Requirement
Put the lines below into a Markdown table with the columns Row and Line, starting at the one containing "Given: Expand the 导出 export dropdown arrow" and ending at the one containing "click(x=468, y=57)". Skip blank lines and leave the pictures out.

-------

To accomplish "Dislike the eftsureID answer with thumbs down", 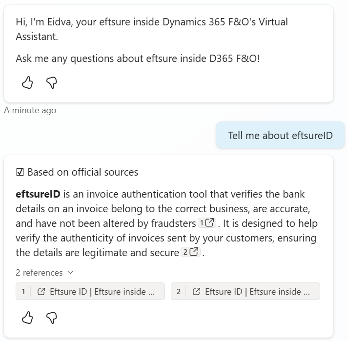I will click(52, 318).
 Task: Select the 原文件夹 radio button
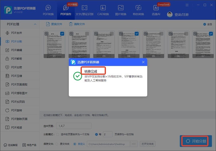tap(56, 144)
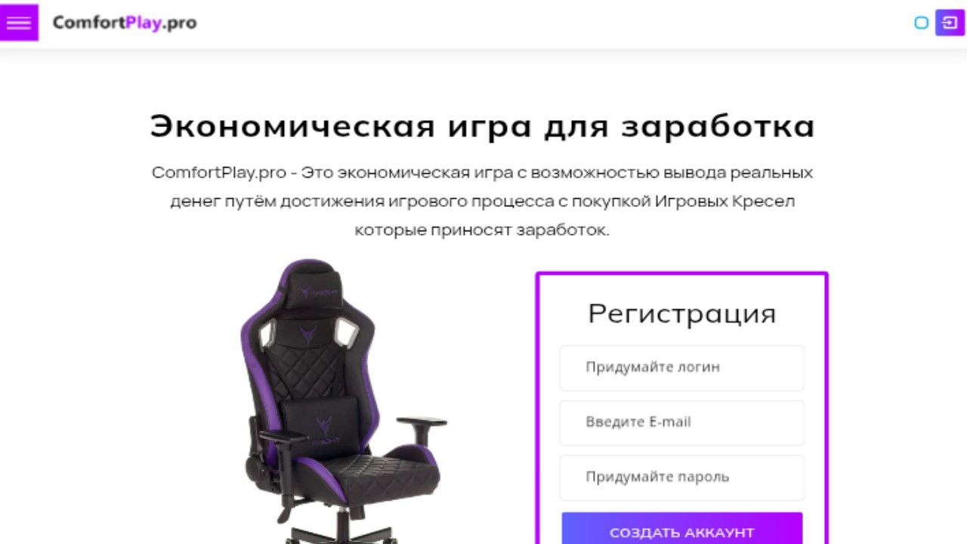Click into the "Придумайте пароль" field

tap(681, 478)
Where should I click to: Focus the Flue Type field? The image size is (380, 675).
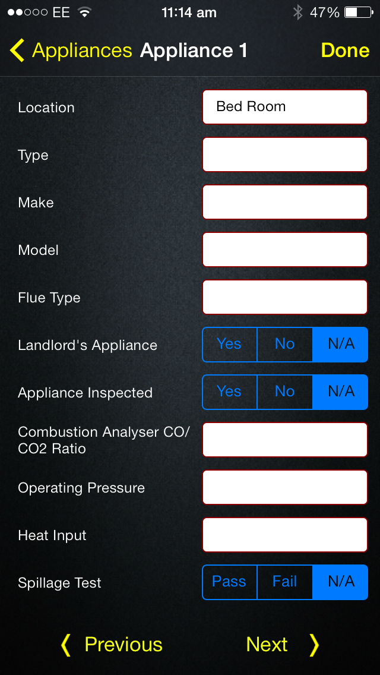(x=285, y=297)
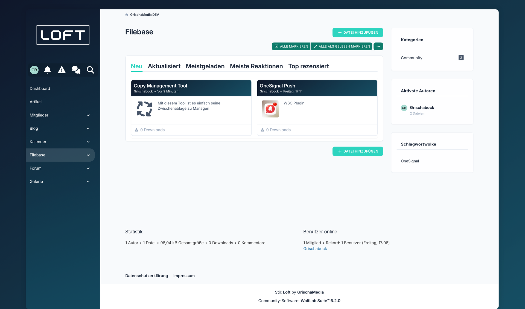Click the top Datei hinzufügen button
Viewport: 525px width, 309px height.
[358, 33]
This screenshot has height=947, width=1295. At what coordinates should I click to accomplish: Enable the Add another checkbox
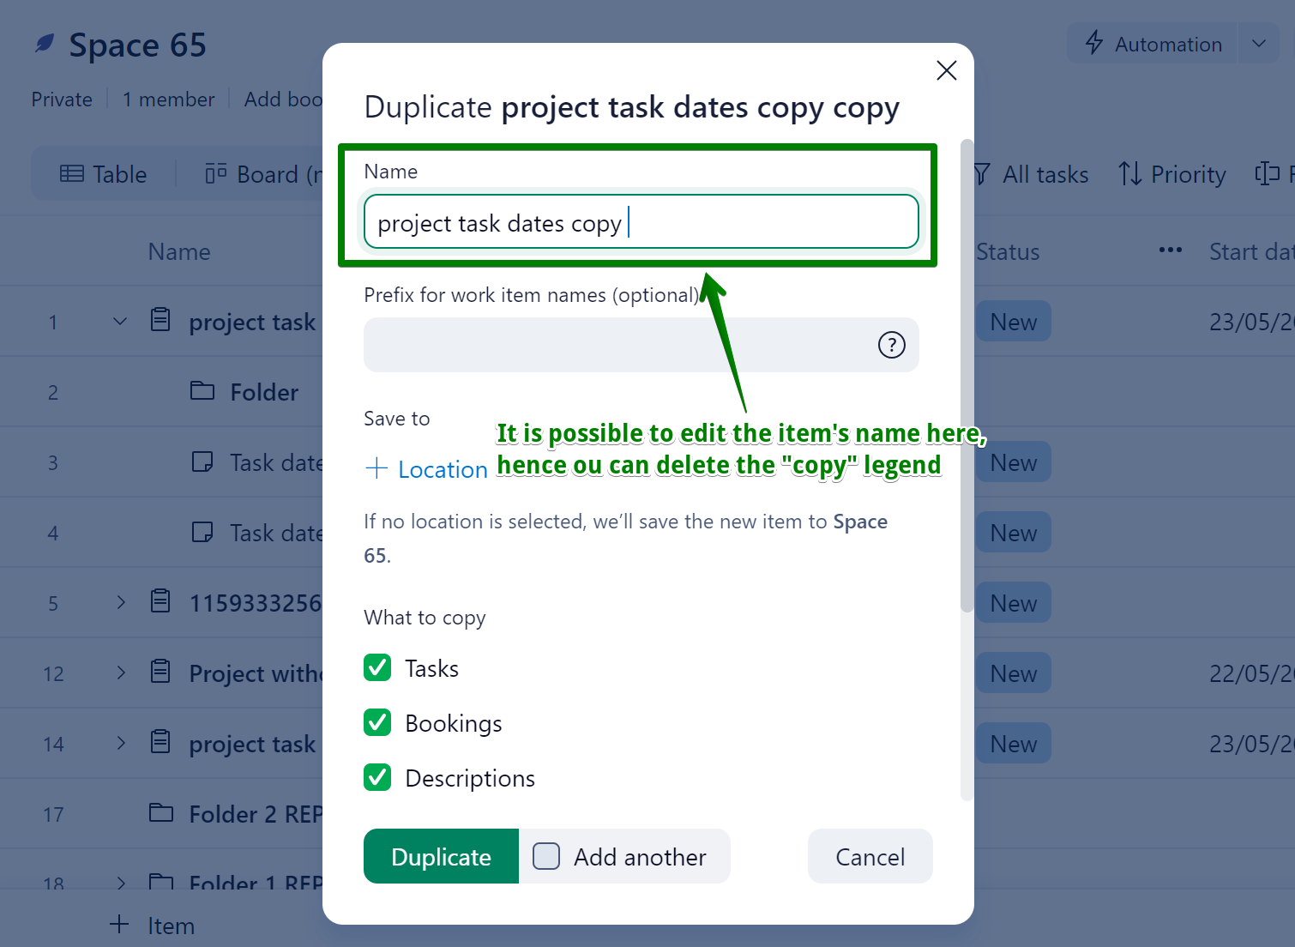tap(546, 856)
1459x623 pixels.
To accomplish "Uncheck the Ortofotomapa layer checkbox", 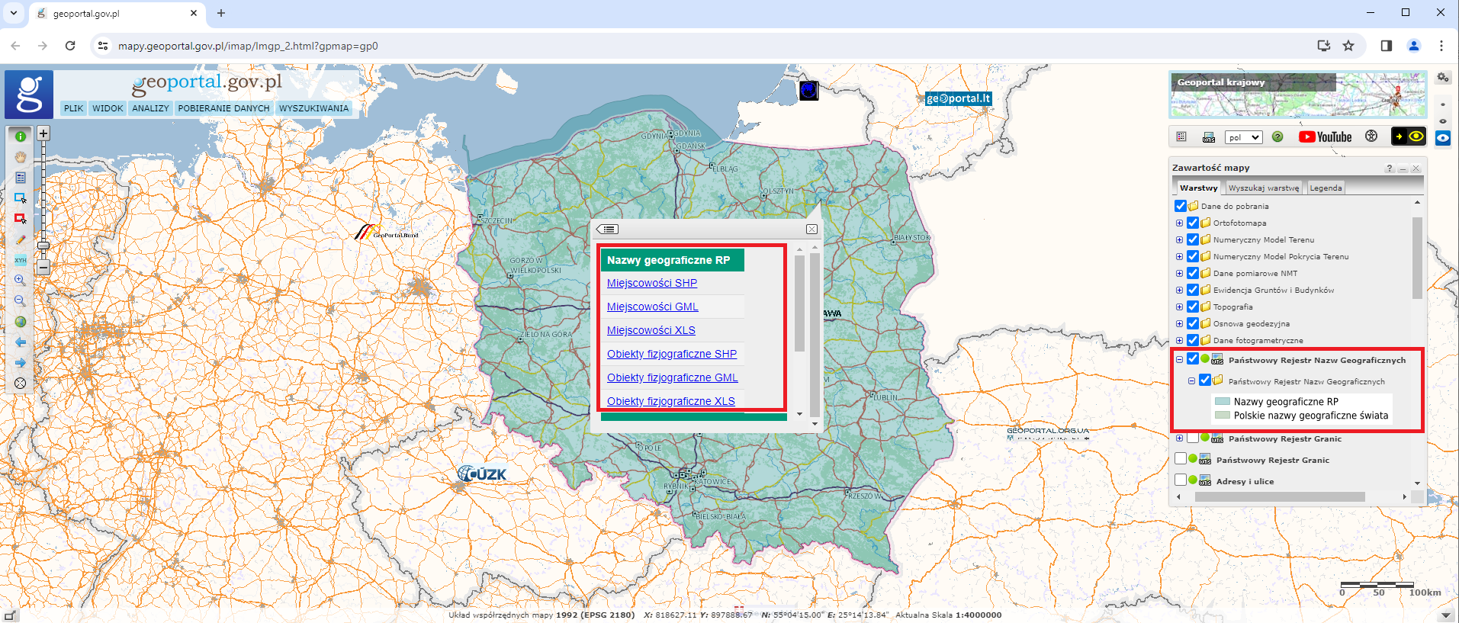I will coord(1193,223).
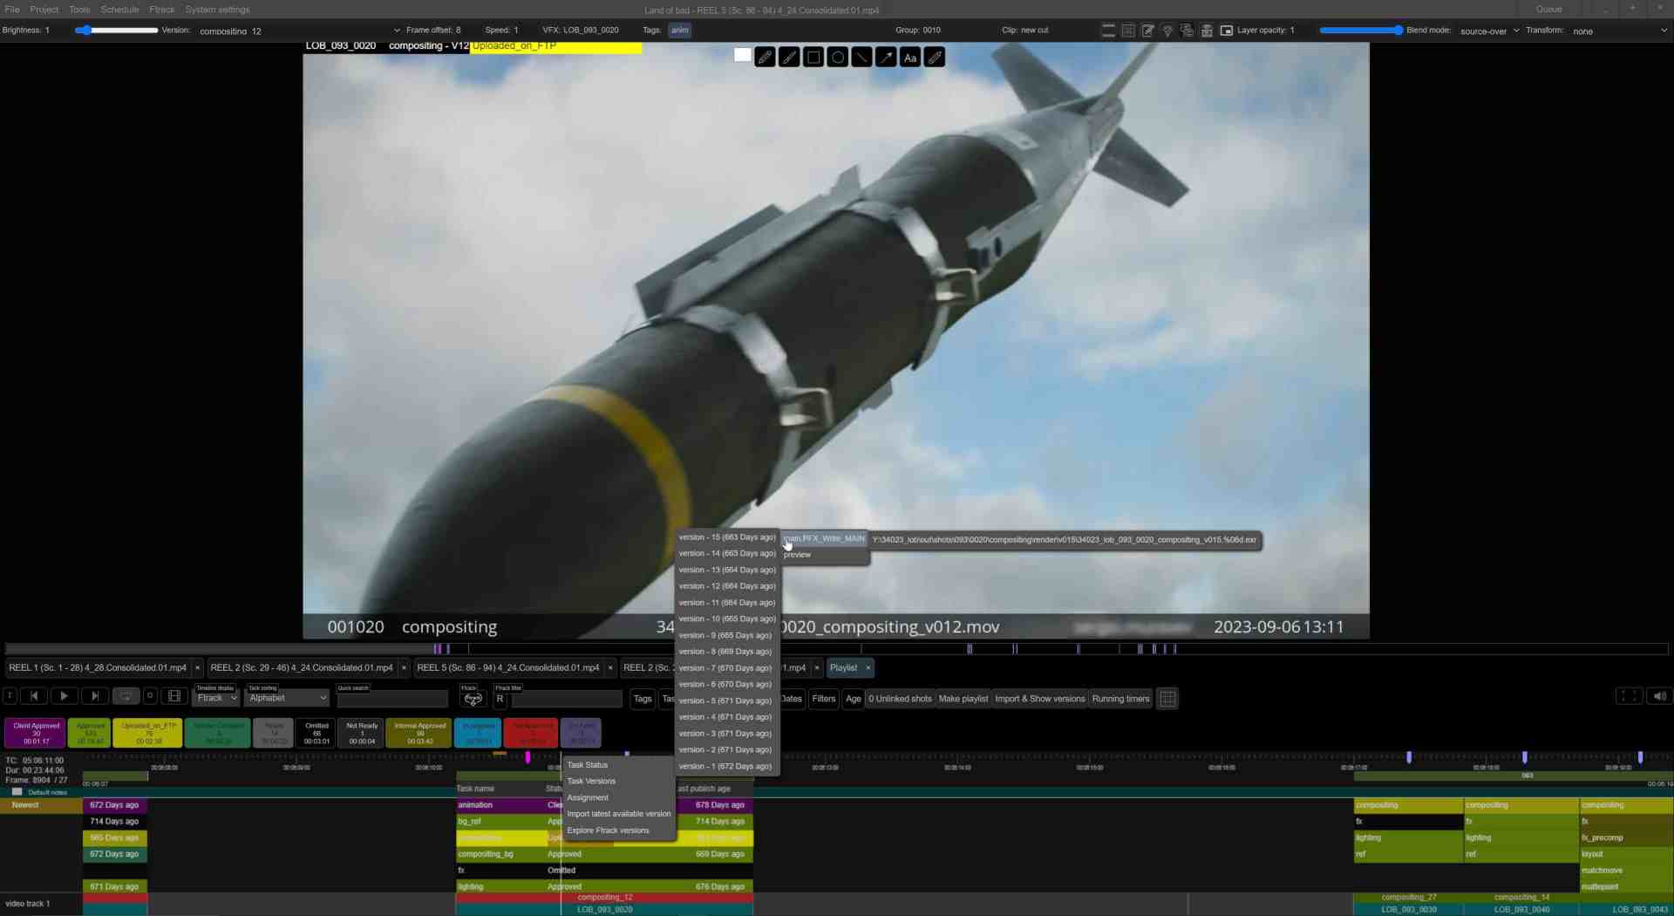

-------

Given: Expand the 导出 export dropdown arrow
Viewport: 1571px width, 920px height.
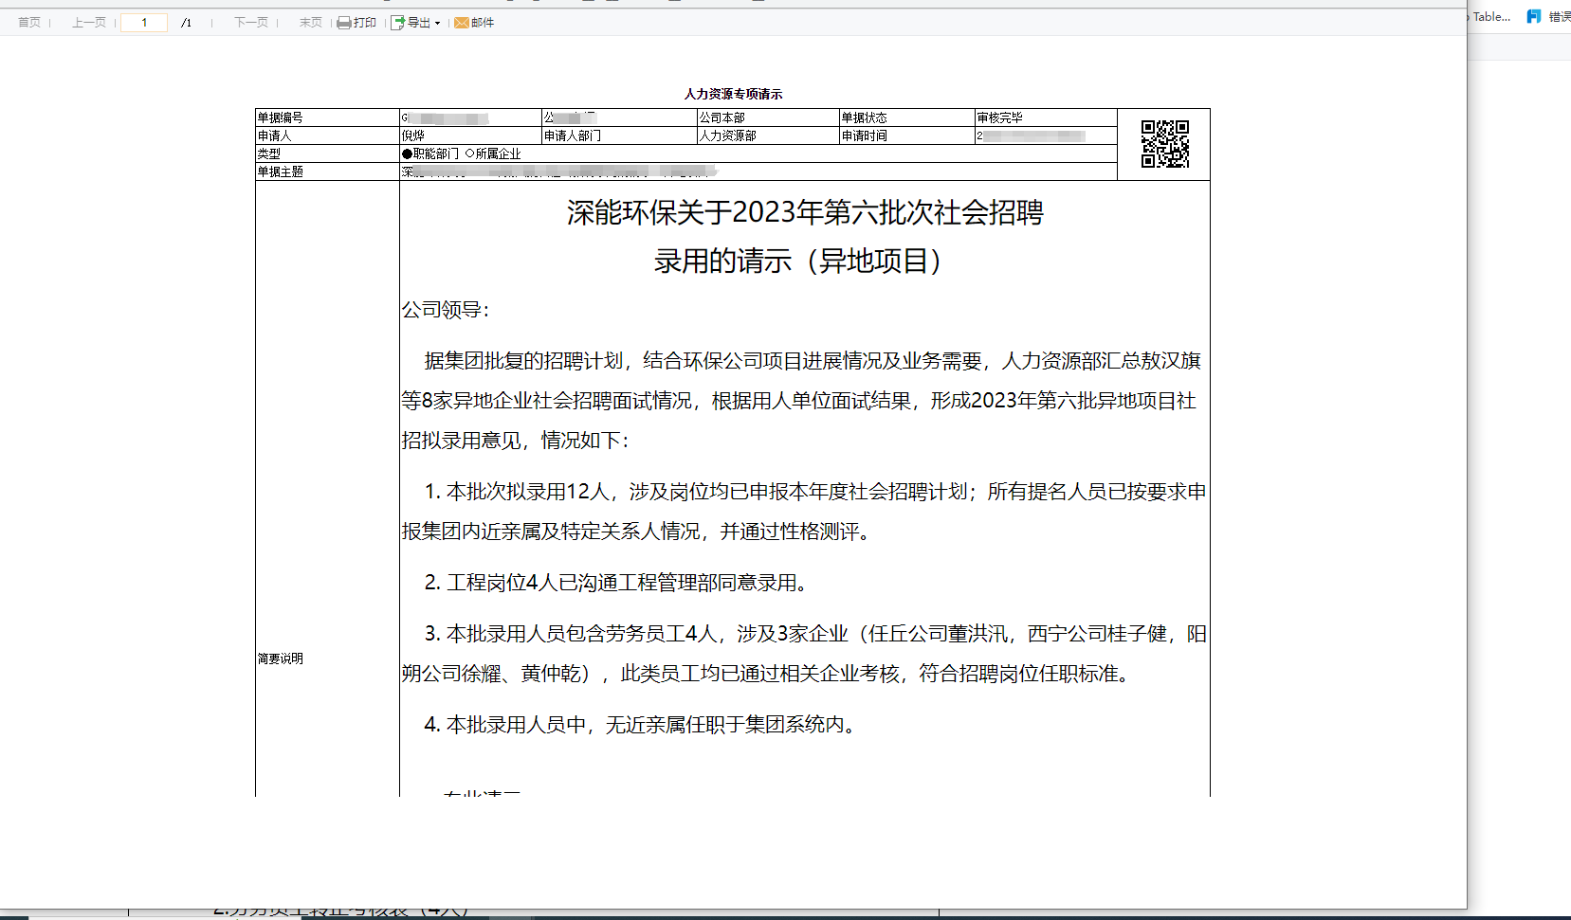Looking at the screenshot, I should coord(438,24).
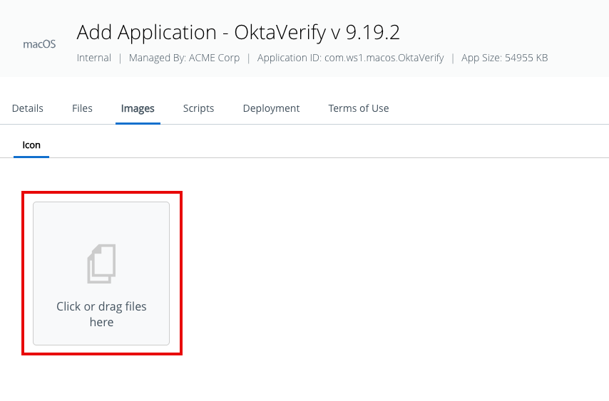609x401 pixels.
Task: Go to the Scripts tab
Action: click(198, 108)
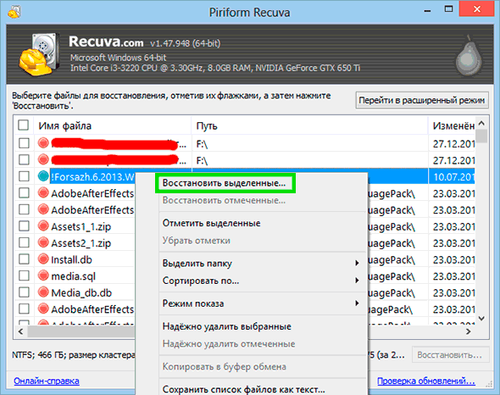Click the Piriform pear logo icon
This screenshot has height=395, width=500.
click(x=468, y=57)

-------

Finished exercise
| Row | Line |
|---|---|
| 1 | Given: Expand the 导出 export dropdown arrow |
| 2 | Viewport: 1571px width, 920px height. |
| 3 | Looking at the screenshot, I should coord(438,24). |
| 4 | 609x401 pixels. |
| 5 | Task: Go to the Scripts tab |
| 6 | Action: click(198, 108) |
| 7 | Click the Piriform pear logo icon |
| 8 | This screenshot has height=395, width=500. |
| 9 | click(x=468, y=57) |